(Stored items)
====

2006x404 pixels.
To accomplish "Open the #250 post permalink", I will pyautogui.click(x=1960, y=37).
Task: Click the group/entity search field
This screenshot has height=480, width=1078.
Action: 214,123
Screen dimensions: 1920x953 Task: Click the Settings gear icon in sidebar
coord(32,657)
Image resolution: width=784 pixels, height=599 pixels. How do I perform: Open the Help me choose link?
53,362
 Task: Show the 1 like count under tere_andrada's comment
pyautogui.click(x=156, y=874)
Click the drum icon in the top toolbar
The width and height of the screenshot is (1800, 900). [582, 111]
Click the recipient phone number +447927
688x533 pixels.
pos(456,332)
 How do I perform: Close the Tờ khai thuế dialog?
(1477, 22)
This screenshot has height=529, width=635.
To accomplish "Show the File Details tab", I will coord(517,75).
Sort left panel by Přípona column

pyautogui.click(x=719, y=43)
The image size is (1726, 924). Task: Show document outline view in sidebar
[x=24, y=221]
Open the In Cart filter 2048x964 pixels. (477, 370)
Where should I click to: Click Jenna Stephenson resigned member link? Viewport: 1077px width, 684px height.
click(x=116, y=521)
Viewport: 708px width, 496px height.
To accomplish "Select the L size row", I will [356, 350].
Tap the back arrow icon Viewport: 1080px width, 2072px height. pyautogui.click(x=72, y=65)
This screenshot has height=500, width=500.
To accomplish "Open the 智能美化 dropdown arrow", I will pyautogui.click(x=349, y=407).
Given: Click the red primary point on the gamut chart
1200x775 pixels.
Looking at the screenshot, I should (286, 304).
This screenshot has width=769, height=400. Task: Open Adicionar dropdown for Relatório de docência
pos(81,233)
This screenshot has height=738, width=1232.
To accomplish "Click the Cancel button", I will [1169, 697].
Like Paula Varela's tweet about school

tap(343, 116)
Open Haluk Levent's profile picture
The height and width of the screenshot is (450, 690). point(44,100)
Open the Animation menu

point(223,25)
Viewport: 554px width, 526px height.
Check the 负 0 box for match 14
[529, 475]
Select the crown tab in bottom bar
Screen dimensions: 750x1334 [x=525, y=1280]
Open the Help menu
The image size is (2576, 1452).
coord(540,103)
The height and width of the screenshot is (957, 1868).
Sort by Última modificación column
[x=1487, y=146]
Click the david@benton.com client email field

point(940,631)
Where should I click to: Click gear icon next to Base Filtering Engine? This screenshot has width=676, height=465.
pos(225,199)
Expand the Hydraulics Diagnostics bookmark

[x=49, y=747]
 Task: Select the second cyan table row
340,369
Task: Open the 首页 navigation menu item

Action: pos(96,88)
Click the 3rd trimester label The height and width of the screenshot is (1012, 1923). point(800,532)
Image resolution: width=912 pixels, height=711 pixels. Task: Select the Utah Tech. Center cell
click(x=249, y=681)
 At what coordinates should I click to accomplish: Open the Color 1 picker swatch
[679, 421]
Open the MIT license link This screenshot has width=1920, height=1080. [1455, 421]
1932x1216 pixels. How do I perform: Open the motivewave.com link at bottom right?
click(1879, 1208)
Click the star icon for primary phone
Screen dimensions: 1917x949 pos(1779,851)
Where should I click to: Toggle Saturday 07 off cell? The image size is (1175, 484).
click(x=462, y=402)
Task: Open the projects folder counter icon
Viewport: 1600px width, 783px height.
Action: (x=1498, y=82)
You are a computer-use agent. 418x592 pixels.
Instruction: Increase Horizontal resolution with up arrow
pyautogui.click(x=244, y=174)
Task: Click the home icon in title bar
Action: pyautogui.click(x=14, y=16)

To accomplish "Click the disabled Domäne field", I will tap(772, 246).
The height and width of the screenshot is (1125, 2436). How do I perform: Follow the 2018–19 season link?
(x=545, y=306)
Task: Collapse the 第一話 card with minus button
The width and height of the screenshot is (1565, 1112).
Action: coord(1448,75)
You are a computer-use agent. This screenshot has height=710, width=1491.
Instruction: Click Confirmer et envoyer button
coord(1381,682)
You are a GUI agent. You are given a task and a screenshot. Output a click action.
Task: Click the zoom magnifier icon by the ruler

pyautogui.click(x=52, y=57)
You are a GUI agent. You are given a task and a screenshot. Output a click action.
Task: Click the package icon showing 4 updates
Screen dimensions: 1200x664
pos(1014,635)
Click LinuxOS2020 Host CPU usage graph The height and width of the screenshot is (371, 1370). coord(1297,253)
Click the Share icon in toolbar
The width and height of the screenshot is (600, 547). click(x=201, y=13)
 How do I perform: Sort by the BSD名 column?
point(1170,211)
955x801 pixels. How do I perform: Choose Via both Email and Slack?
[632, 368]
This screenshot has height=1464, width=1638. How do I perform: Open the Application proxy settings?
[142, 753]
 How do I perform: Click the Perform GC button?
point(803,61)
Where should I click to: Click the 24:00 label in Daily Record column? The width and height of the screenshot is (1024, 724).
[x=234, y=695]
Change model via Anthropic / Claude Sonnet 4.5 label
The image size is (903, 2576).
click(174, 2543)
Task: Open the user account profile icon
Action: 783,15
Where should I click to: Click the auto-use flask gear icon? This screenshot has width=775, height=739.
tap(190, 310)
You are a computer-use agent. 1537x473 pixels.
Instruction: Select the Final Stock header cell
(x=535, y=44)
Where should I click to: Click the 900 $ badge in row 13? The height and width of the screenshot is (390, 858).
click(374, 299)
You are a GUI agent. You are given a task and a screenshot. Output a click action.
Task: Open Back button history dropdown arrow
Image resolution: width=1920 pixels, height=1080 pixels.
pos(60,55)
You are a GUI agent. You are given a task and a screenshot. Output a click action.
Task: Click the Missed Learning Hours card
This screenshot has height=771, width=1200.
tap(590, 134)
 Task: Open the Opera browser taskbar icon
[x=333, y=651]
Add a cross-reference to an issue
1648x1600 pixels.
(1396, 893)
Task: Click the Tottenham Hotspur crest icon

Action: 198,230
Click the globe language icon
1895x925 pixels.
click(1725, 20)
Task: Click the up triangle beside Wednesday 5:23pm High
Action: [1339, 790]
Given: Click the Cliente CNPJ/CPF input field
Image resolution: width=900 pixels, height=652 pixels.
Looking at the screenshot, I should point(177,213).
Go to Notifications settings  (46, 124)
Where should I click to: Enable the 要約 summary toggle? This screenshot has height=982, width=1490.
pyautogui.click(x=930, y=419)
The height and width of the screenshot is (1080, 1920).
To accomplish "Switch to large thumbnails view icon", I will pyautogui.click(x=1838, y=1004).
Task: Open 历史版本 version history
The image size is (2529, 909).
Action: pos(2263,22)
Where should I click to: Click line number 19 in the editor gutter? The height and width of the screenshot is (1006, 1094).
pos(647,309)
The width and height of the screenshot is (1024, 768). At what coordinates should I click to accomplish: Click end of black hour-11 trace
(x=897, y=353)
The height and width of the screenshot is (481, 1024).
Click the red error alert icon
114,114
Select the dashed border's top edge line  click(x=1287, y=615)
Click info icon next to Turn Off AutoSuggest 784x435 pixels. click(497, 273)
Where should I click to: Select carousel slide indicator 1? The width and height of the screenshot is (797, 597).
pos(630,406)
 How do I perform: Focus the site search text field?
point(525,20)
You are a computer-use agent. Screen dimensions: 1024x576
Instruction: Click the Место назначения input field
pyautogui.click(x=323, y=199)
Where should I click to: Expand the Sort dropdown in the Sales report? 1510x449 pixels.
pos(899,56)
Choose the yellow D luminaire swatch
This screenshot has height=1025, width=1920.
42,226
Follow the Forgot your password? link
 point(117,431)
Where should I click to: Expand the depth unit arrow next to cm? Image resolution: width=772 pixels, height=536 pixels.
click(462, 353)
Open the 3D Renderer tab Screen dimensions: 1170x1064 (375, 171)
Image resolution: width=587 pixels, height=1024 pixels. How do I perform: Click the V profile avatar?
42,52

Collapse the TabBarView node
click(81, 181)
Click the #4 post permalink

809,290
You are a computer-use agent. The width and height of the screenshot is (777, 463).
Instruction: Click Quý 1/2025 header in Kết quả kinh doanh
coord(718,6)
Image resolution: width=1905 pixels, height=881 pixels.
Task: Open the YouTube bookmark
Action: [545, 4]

====

## Prompt
Please print the stretch of the material above from the line containing "You are a computer-use agent. This" through the line containing "coord(1381,682)", both included, reproducing each line without any change.

## Reply
You are a computer-use agent. This screenshot has height=710, width=1491.
Instruction: Click Confirmer et envoyer button
coord(1381,682)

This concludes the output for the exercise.